**DIRECTION**
Reproduce the listing verbatim, starting with the line that contains "Viewport: 1456px width, 819px" and going on through the line that contains "tap(361, 390)", both included, and leave the pictures out of the answer.

**MATERIAL FOR THIS EXERCISE**
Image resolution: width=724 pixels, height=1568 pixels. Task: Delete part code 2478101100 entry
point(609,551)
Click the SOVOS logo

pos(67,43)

* * *

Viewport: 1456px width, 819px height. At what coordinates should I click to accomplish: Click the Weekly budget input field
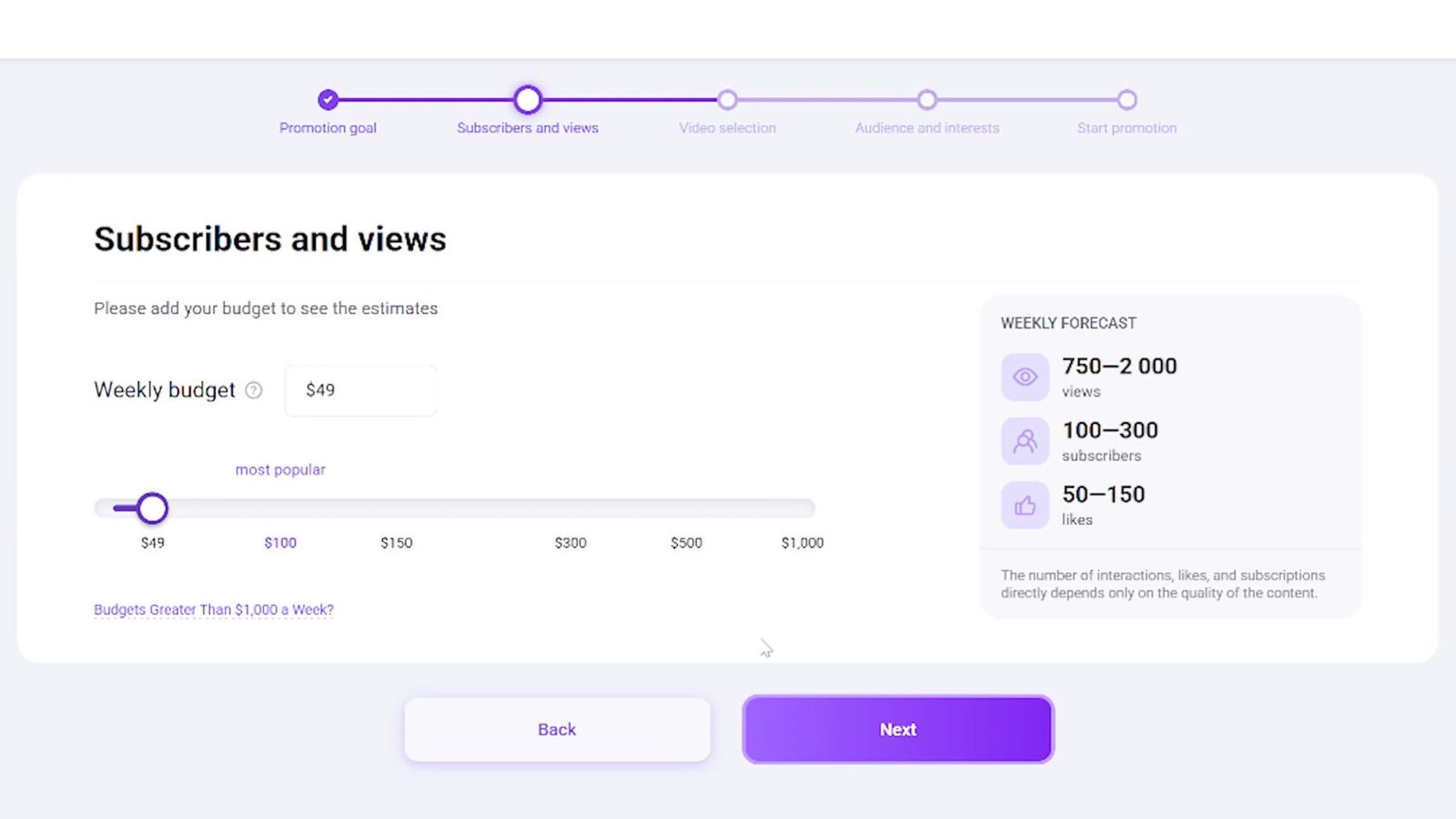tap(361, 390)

**TASK RESPONSE**
Viewport: 1456px width, 819px height. At what coordinates should I click to accomplish: Click the Weekly budget input field
tap(361, 390)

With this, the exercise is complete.